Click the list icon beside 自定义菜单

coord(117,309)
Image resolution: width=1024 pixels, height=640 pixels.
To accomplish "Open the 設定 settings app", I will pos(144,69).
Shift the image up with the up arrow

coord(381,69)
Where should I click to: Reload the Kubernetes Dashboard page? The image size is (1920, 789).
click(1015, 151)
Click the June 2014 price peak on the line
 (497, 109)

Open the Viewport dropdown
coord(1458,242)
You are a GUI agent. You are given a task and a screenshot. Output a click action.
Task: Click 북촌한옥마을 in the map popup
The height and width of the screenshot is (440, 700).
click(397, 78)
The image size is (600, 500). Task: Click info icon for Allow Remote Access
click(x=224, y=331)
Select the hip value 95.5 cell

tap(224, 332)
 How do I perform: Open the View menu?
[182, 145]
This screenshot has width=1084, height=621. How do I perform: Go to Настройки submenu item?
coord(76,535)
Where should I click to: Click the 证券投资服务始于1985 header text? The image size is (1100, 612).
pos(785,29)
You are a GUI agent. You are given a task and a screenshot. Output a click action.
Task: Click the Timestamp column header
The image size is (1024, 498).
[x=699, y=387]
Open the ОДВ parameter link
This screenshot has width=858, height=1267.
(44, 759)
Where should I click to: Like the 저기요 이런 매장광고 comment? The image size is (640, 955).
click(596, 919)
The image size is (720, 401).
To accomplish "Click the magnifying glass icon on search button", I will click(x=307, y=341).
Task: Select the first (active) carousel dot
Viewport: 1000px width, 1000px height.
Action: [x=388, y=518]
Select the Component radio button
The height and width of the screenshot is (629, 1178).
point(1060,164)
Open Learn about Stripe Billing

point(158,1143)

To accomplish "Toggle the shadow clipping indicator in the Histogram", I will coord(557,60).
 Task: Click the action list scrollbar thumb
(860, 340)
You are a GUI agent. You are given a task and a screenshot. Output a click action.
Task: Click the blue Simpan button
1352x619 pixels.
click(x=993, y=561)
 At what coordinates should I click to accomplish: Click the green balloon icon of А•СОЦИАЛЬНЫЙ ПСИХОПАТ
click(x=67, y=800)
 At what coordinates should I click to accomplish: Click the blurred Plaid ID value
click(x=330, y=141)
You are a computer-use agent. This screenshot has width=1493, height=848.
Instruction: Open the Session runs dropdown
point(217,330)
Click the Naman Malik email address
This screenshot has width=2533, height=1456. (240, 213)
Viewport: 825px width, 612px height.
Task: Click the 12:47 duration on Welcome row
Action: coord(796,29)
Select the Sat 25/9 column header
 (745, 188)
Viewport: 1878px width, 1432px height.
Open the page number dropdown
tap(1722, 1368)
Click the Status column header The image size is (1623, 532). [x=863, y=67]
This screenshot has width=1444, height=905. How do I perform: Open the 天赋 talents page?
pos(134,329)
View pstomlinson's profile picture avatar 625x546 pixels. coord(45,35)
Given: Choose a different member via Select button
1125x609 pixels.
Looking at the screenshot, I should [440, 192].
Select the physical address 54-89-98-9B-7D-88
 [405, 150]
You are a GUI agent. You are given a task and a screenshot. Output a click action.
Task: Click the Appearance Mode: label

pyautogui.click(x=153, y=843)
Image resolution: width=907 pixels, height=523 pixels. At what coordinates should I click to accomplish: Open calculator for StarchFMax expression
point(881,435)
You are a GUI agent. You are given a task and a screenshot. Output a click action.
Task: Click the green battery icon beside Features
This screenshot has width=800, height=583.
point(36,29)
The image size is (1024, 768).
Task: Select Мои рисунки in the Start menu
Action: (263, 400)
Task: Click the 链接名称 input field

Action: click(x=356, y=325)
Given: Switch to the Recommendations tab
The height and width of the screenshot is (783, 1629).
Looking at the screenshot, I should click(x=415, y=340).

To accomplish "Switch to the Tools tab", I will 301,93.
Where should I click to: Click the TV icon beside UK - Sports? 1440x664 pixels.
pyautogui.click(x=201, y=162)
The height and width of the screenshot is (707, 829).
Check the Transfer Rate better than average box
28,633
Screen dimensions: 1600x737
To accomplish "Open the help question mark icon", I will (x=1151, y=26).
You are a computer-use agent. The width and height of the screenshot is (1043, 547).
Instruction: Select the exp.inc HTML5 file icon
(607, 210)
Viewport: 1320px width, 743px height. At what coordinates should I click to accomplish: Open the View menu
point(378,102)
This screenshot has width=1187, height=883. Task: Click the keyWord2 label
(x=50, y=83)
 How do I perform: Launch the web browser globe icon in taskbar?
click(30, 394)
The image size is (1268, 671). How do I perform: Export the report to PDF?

Prompt =
Each line in the entries above, starting at the line with "Task: Click the action list scrollbar thumb" and ending at the line with "Task: Click the green", is to be printed exactly, and only those lines.

Written reply =
 Task: Click the action list scrollbar thumb
(860, 340)
You are a GUI agent. You are given a task and a screenshot. Output a click action.
Task: Click the blue Simpan button
1352x619 pixels.
click(x=993, y=561)
 At what coordinates should I click to accomplish: Click the green balloon icon of А•СОЦИАЛЬНЫЙ ПСИХОПАТ
click(x=67, y=800)
 At what coordinates should I click to accomplish: Click the blurred Plaid ID value
click(x=330, y=141)
You are a computer-use agent. This screenshot has width=1493, height=848.
Instruction: Open the Session runs dropdown
point(217,330)
Click the Naman Malik email address
This screenshot has width=2533, height=1456. (240, 213)
Viewport: 825px width, 612px height.
Task: Click the 12:47 duration on Welcome row
Action: coord(796,29)
Select the Sat 25/9 column header
 (745, 188)
Viewport: 1878px width, 1432px height.
Open the page number dropdown
tap(1722, 1368)
Click the Status column header The image size is (1623, 532). [x=863, y=67]
This screenshot has width=1444, height=905. How do I perform: Open the 天赋 talents page?
pos(134,329)
View pstomlinson's profile picture avatar 625x546 pixels. coord(45,35)
Given: Choose a different member via Select button
1125x609 pixels.
Looking at the screenshot, I should [440, 192].
Select the physical address 54-89-98-9B-7D-88
 [405, 150]
You are a GUI agent. You are given a task and a screenshot. Output a click action.
Task: Click the Appearance Mode: label

pyautogui.click(x=153, y=843)
Image resolution: width=907 pixels, height=523 pixels. At what coordinates should I click to accomplish: Open calculator for StarchFMax expression
point(881,435)
You are a GUI agent. You are given a task and a screenshot. Output a click action.
Task: Click the green battery icon beside Features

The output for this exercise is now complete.